#### Task description:
Find the line with "Where should I" in the records below, then please transcribe it and every later line exactly, omitting the pictures and adding nothing.

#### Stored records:
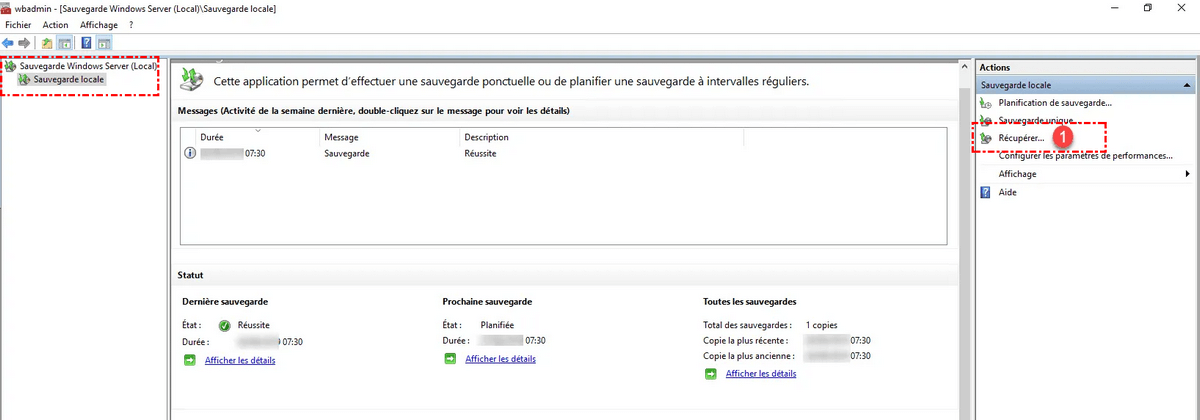Toggle the Action pane toolbar icon
This screenshot has height=420, width=1200.
(104, 43)
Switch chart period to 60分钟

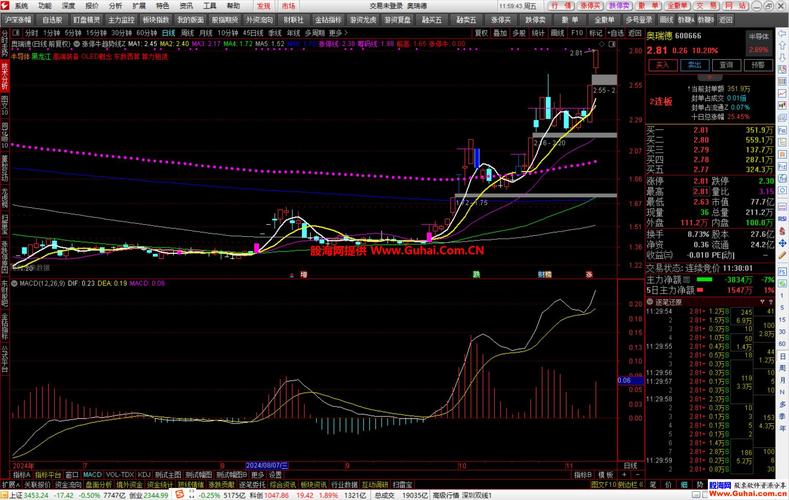(146, 33)
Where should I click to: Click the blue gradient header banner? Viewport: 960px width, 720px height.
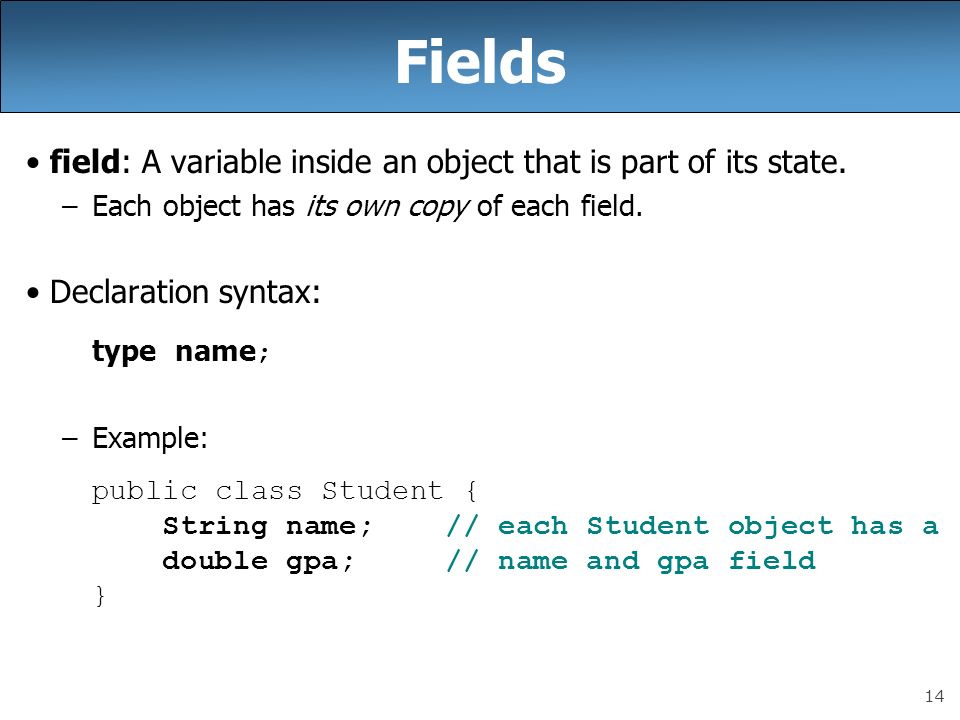[480, 56]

#### Solution:
Where should I click to: Click the blue gradient header banner? Viewport: 960px width, 720px height.
[480, 56]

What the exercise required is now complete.